- _Goal of the exercise_
Starting at the line with "Instruction: Check email", retype every remaining line of the records exactly. Do not include pictures.

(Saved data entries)
--- --- ---

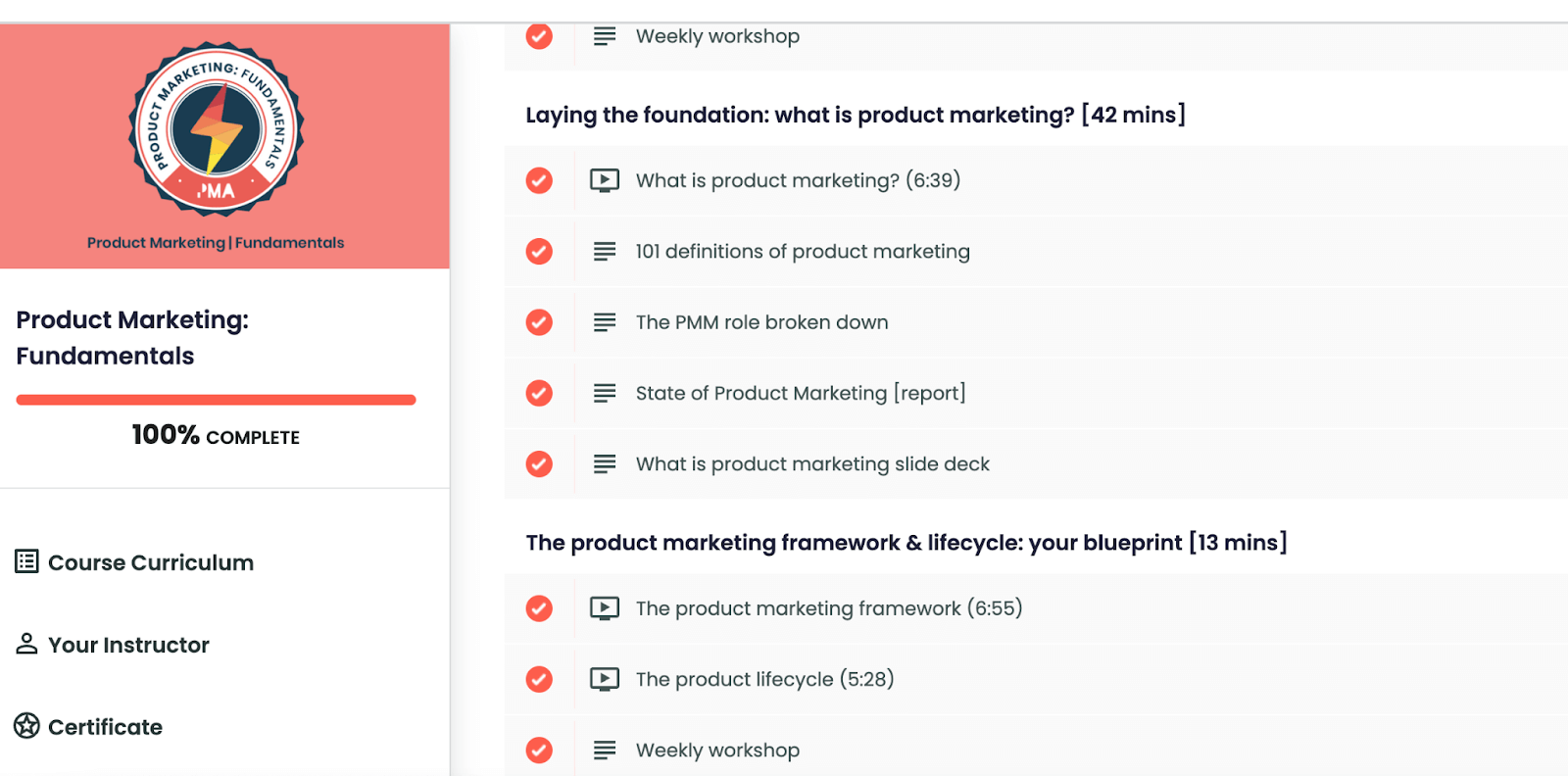Open The product marketing framework (6:55) lesson
The image size is (1568, 776).
click(x=829, y=608)
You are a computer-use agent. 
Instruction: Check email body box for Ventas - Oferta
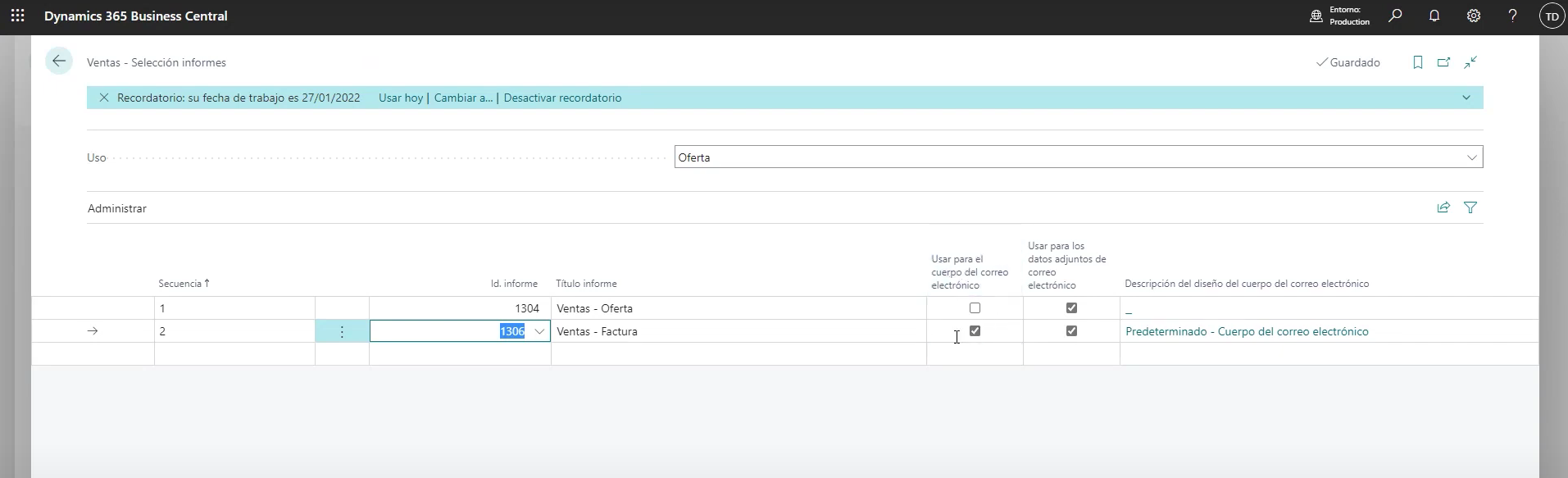click(975, 308)
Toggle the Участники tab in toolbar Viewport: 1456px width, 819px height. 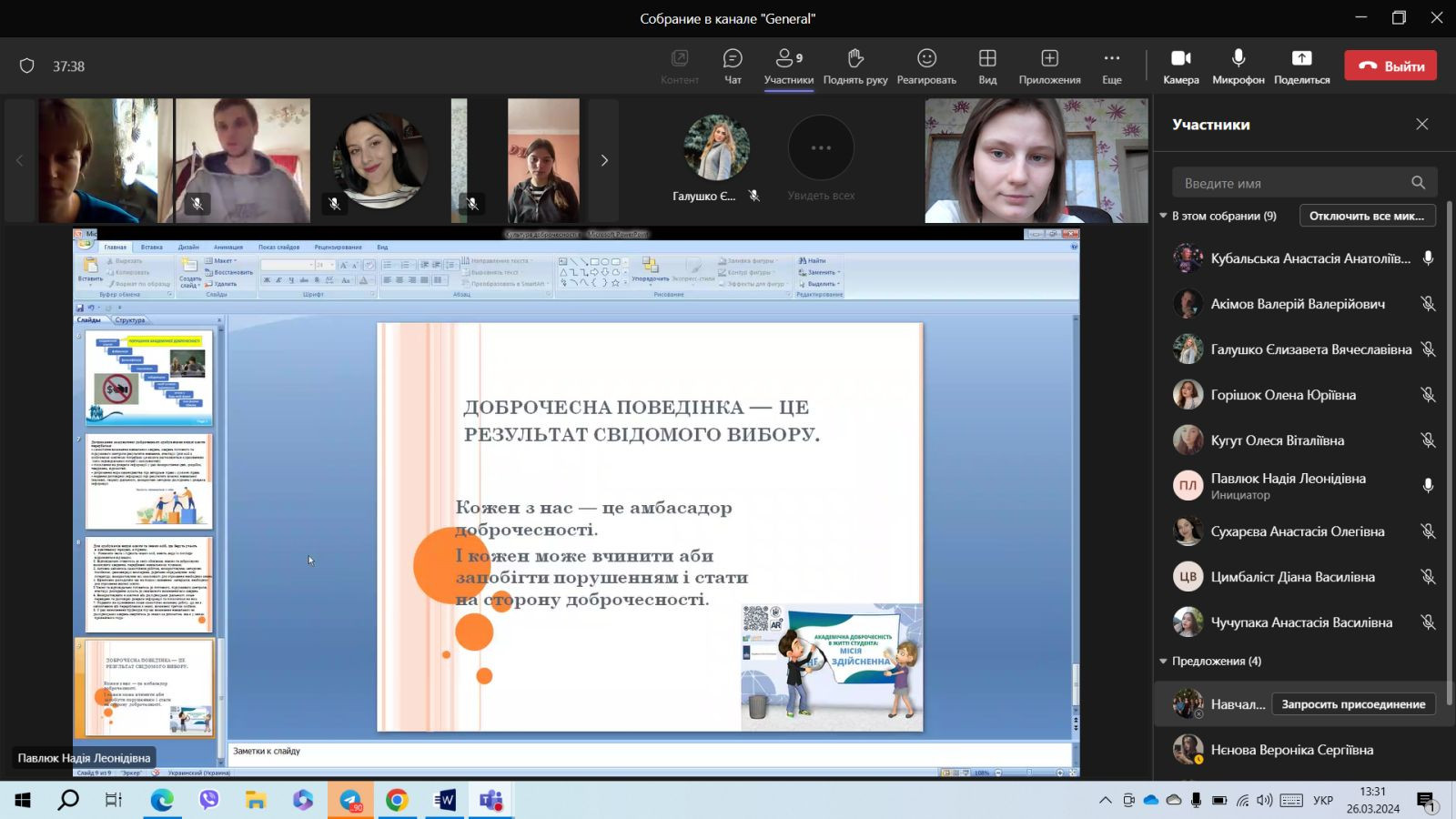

--- --- ---

- _Response to the task_
Instruction: Check email body box for Ventas - Oferta
click(975, 308)
Toggle the Участники tab in toolbar Viewport: 1456px width, 819px height. 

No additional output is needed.